▶ _Problem_
Give the part of the material below that begins with the line containing "Open the Clip Shapes Diamond dropdown" and ends with the line containing "click(836, 558)" as a numbered list, leaving out blank lines.

Data records

++++++++++++++++++++

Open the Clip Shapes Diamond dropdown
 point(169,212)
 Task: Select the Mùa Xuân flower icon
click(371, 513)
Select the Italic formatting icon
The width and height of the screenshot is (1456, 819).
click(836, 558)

++++++++++++++++++++

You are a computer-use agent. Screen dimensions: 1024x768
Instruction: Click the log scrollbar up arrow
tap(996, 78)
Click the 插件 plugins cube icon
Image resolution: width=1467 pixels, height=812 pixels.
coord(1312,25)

++++++++++++++++++++

▶ _Expected answer_
1. Open the Clip Shapes Diamond dropdown
2.  point(169,212)
3.  Task: Select the Mùa Xuân flower icon
4. click(371, 513)
5. Select the Italic formatting icon
6. The width and height of the screenshot is (1456, 819).
7. click(836, 558)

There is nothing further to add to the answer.